旦那さんが少しでも協力的になれば、家族のありかたは変わる。山脇さんは、様々な事例を通して、子供たちの現状や母親たちの苦悩を紹介します。それはなんら特別な問題ではなく、わたしたちにとってありうべきことなのかもしれません。
上手な叱り方がどういうものかも書かれています。
① なぜ叱っているのか、その理由をはっきりさせる。
② 感情的にどなったり、叩いたりしない。
③ 気持ちを理解してあげる。
④ 「おしまい」を作る。
⑤ 「おしまい」のあとは愛情表現。
うーん、怒っているときは冷静に話しているつもりでも、感情的になっているものですよね。叱るのって難しいです。
あと、成程と思ったのは、幼児期の子供は「自分はなんでもできる」という気持ちを持っていますが、これは親の力によるところが大きいのですって。だから、「できる自分」でいるためには、外の世界の軋轢が邪魔なわけ。なんでもやってくれる親がいないと、何もできないのです。当然、自立なんてできません。
自立できない自分は、親によって「支配」されていたのだと思った子供が、今度は腕力によって親を支配しようとする。家庭内暴力や引きこもりにつながることも少なくないそうです。
そして、最後に語られるのは対人関係にはパターンがあるということ。殴る男と付き合っている友達をやっと別れさせたのに、しばらくして彼女が付き合うのは、またしても殴る男。
考えさせられます。
カウンセラーとして、たくさんの家庭の問題を見つめてきた山脇さん。

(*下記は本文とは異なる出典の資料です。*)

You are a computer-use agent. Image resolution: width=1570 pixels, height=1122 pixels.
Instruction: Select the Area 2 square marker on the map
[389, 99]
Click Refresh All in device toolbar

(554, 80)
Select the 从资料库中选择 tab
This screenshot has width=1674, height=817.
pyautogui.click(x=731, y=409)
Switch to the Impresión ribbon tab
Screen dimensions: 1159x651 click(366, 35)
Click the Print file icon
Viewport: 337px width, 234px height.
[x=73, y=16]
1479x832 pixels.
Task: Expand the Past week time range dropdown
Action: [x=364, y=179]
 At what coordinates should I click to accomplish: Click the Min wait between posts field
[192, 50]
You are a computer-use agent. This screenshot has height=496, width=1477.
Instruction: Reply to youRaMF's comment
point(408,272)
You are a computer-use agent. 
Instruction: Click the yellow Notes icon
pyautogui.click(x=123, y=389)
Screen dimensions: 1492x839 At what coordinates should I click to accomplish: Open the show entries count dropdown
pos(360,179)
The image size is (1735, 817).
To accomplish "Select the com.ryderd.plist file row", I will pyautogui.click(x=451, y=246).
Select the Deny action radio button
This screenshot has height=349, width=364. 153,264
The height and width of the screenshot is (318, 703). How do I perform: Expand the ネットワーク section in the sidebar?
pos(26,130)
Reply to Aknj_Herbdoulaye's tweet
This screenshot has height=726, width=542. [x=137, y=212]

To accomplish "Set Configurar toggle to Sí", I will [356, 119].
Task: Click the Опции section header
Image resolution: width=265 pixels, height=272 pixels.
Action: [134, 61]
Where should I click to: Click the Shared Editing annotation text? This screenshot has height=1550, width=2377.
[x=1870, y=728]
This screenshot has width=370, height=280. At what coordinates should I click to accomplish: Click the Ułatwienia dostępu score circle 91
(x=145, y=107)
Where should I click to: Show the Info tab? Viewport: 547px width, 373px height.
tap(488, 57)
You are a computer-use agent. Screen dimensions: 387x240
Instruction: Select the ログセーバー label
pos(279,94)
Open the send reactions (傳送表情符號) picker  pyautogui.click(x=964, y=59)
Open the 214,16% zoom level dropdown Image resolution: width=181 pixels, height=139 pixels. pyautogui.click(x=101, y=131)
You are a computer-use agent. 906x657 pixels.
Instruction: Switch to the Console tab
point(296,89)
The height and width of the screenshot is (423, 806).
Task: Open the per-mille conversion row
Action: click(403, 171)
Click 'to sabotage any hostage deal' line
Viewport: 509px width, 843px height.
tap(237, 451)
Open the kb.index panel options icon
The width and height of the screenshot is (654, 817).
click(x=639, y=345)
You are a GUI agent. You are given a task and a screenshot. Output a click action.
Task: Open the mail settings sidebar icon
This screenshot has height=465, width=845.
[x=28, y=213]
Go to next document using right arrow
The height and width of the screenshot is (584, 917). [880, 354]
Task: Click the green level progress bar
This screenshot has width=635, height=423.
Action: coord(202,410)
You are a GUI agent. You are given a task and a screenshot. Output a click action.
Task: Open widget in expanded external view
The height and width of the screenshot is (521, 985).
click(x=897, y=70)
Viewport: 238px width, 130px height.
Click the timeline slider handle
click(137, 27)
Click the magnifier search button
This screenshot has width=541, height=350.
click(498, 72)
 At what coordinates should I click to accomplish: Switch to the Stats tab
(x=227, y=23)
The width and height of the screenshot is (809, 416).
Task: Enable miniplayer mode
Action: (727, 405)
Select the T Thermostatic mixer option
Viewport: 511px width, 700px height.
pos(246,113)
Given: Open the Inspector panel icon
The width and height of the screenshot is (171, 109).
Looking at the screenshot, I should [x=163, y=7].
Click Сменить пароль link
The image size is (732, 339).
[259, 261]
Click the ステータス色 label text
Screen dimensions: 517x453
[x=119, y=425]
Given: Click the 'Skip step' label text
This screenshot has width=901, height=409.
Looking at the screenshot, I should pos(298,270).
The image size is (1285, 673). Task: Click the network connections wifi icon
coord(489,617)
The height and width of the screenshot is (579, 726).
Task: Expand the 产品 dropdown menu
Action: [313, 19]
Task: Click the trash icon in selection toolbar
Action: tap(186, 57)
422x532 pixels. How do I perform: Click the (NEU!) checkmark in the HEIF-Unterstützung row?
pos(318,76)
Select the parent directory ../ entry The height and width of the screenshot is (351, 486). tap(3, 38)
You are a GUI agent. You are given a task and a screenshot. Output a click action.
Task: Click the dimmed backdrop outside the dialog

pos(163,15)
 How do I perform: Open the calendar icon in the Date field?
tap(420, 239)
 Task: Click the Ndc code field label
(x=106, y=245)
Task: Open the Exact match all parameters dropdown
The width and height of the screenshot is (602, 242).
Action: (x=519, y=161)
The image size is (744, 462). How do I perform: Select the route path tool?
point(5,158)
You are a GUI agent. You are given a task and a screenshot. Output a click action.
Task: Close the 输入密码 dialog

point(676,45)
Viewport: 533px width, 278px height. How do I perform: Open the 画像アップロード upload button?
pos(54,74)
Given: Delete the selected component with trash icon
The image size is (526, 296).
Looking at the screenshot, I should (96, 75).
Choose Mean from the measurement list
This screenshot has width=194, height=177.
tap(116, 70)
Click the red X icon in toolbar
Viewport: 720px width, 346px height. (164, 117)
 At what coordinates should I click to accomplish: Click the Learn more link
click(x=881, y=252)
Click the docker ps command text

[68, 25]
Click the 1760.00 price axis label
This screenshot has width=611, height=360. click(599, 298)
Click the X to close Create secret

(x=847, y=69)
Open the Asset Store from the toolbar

言いたいこと、伝えたいことはほかにもたくさんあると思うのです。
この本は、近著と比べると「講演」の要素が強いように感じました。
わたしの同僚は彼女の講演会に行ったことがあるのですが、話したいことがありすぎて、早口になってしまいがちなのでは、と言っていました。
「モンスター」は、ちょっと読んだのですが、返却期日がきて返してしまったので、またいつか借りようと思います。